Start of Materials provided

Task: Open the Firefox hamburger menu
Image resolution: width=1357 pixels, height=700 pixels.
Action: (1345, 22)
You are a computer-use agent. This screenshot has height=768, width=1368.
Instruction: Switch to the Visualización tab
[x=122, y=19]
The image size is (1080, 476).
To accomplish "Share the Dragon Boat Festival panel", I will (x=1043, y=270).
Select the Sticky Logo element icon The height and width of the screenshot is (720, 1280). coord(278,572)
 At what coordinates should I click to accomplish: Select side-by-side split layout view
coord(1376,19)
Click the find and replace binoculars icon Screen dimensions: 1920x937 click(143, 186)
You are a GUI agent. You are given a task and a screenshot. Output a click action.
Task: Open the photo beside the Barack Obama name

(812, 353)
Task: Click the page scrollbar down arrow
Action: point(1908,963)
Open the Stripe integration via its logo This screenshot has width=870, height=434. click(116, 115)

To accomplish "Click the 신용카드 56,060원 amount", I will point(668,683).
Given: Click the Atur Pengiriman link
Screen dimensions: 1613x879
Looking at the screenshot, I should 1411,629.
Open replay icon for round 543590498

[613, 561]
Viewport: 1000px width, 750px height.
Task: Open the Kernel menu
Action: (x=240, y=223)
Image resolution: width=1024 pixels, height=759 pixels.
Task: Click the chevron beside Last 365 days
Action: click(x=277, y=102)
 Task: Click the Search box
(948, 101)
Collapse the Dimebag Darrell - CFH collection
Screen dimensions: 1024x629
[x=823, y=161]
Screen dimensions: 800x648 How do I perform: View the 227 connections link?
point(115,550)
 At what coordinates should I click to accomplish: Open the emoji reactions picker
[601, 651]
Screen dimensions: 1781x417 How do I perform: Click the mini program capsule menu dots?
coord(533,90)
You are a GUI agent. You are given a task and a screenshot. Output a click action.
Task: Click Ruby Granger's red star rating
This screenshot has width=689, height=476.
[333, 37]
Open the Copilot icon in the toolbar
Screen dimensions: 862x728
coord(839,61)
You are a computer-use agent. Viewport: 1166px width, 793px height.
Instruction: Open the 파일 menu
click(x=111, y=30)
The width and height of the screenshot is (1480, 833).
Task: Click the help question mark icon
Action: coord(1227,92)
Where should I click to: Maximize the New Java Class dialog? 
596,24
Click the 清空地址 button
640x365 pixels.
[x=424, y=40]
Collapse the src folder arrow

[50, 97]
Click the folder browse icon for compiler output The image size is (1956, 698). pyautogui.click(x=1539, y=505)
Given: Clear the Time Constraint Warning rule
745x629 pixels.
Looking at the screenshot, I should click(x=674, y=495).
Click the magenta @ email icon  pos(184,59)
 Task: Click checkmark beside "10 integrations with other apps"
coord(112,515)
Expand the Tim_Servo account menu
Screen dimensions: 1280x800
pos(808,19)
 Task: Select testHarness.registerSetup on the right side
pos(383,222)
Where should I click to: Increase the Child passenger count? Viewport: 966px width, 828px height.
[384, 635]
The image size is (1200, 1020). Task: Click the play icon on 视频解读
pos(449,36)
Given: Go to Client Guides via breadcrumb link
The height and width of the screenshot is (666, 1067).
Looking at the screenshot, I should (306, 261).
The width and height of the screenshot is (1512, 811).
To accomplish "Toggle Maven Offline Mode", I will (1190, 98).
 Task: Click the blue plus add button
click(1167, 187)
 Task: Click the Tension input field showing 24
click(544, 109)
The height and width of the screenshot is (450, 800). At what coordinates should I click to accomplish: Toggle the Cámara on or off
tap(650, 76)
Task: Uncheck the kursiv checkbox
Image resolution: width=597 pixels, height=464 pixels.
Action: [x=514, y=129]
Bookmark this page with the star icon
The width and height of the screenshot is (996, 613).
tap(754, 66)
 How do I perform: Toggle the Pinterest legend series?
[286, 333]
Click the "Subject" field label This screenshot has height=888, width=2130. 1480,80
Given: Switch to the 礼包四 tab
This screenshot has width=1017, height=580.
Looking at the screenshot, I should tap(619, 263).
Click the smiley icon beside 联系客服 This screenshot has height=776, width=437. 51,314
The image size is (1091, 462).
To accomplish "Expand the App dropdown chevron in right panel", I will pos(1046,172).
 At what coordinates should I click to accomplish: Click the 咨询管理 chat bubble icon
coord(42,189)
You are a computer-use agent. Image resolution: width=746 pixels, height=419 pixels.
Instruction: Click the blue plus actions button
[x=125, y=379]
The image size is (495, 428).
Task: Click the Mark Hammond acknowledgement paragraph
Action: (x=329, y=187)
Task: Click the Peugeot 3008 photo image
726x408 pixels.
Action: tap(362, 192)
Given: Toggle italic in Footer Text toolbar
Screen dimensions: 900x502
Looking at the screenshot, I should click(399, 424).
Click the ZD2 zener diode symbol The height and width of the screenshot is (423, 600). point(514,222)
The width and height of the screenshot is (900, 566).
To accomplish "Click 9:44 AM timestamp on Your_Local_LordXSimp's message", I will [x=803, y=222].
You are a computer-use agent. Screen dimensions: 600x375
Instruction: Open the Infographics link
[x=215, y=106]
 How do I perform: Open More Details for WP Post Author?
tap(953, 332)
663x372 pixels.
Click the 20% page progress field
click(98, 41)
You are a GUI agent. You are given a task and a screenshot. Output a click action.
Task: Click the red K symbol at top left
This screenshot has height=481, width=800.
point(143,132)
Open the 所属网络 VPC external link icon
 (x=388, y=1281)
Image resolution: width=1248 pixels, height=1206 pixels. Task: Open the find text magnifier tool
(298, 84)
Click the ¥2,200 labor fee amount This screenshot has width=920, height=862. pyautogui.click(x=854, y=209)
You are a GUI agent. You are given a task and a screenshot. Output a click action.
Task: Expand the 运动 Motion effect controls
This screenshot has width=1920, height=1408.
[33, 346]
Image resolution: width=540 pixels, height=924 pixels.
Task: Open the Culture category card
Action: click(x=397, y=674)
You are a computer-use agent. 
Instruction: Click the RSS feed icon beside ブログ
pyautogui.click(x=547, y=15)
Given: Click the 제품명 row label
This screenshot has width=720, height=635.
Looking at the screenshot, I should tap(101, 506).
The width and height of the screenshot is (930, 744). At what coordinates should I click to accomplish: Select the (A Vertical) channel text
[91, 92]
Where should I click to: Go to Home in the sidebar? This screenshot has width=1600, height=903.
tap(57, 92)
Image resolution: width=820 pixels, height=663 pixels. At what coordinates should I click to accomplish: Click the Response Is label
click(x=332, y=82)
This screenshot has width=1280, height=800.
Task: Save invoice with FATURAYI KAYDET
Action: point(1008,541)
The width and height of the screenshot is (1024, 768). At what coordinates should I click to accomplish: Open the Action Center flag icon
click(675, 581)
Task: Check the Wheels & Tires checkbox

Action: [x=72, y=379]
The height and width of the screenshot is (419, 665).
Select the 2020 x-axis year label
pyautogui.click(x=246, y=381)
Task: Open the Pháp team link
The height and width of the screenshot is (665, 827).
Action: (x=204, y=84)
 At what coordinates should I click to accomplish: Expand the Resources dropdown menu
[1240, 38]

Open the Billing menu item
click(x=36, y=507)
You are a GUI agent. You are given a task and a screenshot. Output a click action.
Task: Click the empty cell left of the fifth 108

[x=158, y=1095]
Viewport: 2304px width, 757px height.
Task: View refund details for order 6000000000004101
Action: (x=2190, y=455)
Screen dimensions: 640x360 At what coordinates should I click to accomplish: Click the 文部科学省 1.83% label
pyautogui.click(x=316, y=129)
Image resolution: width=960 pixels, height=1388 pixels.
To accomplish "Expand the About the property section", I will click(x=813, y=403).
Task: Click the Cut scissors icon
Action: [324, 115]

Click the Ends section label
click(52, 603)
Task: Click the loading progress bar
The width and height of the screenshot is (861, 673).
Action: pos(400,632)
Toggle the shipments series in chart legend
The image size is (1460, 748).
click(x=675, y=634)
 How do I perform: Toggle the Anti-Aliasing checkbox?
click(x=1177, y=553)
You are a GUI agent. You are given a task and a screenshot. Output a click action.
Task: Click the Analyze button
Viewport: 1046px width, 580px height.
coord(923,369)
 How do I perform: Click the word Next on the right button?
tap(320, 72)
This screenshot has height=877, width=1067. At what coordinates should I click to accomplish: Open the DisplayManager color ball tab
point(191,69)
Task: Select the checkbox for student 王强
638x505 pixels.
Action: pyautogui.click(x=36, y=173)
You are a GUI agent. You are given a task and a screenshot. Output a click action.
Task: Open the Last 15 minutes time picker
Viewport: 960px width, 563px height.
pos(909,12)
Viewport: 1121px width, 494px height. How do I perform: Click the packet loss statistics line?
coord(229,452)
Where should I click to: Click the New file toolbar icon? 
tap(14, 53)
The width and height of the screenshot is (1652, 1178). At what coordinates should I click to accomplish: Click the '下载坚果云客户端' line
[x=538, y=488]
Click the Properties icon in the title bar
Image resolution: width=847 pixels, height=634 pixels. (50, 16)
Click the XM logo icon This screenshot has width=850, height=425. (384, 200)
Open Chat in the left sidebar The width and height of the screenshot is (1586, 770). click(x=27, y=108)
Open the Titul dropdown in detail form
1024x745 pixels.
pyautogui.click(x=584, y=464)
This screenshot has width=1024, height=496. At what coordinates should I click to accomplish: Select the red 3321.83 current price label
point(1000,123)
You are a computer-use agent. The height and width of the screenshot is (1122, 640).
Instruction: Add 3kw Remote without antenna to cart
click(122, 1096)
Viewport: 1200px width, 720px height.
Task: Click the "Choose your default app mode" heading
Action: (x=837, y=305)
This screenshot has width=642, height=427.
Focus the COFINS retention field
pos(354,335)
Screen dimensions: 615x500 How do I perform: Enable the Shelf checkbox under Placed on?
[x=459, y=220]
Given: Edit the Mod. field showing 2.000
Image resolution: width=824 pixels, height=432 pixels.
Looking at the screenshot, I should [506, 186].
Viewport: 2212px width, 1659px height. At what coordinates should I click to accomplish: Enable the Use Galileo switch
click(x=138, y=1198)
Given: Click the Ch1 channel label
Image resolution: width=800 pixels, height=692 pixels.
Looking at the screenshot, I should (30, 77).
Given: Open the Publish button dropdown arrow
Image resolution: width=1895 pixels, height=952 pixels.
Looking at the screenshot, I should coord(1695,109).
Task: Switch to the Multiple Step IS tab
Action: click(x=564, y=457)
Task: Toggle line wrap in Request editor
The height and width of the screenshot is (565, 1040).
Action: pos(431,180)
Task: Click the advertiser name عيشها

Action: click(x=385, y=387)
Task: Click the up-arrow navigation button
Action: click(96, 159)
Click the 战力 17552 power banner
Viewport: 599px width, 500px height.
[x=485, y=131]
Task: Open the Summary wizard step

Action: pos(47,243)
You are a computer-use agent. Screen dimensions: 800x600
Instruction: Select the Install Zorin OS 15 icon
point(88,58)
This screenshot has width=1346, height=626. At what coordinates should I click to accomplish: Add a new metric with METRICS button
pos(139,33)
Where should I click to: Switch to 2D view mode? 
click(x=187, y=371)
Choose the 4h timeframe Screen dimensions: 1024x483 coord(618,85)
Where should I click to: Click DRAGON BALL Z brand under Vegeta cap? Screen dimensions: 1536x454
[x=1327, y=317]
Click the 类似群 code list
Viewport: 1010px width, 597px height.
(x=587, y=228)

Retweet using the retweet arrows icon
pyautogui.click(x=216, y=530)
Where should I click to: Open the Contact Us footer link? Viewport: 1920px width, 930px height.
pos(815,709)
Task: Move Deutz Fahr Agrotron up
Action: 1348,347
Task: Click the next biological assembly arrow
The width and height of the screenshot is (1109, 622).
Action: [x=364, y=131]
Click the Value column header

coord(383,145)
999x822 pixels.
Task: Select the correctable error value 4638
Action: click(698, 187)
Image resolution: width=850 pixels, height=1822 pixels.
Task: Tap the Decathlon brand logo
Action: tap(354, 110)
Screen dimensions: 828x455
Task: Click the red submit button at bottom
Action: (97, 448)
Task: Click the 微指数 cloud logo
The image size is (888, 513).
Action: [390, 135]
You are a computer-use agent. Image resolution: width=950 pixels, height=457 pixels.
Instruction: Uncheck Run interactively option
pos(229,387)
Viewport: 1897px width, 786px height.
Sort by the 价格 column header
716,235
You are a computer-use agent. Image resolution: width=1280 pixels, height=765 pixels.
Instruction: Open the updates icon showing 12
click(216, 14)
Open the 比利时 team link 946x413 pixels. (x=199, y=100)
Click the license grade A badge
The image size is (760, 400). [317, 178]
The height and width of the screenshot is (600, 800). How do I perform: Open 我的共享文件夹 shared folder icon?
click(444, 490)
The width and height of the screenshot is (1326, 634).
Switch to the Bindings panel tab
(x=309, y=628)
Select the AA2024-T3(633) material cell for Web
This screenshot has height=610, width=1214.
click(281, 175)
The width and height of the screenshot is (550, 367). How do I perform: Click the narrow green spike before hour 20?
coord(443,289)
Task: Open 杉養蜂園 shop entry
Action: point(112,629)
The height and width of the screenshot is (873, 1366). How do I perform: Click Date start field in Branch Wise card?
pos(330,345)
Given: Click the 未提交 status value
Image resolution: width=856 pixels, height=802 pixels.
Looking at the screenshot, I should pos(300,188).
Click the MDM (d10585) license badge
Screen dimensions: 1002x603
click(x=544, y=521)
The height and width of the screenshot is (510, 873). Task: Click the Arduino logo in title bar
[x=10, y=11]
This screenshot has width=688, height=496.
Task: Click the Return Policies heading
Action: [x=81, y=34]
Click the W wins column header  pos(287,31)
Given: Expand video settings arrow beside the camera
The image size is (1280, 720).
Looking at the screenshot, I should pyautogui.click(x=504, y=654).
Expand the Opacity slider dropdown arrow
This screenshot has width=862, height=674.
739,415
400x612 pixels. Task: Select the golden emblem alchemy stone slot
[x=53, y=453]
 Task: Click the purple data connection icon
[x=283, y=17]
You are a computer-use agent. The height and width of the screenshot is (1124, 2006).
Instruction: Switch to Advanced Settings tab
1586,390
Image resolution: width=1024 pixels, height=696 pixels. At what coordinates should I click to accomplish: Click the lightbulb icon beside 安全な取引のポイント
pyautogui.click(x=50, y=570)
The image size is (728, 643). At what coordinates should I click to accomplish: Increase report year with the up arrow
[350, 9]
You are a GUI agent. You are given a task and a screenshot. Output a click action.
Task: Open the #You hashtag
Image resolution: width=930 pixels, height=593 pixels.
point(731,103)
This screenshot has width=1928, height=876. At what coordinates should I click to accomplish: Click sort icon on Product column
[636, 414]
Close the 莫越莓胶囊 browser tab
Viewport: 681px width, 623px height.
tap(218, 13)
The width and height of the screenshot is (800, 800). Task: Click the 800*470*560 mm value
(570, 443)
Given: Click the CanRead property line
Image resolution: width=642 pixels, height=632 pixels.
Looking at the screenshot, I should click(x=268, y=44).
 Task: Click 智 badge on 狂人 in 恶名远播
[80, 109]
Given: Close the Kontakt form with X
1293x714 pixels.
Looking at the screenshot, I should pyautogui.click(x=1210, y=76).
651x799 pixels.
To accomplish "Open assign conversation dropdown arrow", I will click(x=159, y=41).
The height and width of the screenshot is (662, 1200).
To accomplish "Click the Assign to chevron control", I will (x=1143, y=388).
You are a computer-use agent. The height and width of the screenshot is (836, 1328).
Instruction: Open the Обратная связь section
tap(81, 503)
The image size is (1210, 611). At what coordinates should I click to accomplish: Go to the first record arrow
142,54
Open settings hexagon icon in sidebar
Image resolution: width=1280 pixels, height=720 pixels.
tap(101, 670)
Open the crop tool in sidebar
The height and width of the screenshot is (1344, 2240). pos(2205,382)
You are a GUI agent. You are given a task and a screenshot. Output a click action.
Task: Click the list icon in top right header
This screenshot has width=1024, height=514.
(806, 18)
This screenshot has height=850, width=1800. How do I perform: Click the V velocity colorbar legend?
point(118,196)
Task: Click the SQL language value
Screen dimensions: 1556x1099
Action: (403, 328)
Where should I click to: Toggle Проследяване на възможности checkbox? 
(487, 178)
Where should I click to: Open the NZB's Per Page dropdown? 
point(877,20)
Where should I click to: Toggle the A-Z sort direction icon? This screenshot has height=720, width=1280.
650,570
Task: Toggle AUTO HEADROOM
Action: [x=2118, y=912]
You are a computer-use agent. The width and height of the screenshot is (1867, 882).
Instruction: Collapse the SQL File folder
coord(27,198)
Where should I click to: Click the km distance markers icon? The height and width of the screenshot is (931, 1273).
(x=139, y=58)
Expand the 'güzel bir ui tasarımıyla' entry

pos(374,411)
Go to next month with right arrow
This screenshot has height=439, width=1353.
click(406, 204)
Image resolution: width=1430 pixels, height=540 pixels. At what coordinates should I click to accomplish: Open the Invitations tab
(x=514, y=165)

End of Materials provided

→ **Your assignment**:
Copy the lines above that hold the word "team".

→ **Written solution**:
Task: Open the Pháp team link
Open the 比利时 team link 946x413 pixels. (x=199, y=100)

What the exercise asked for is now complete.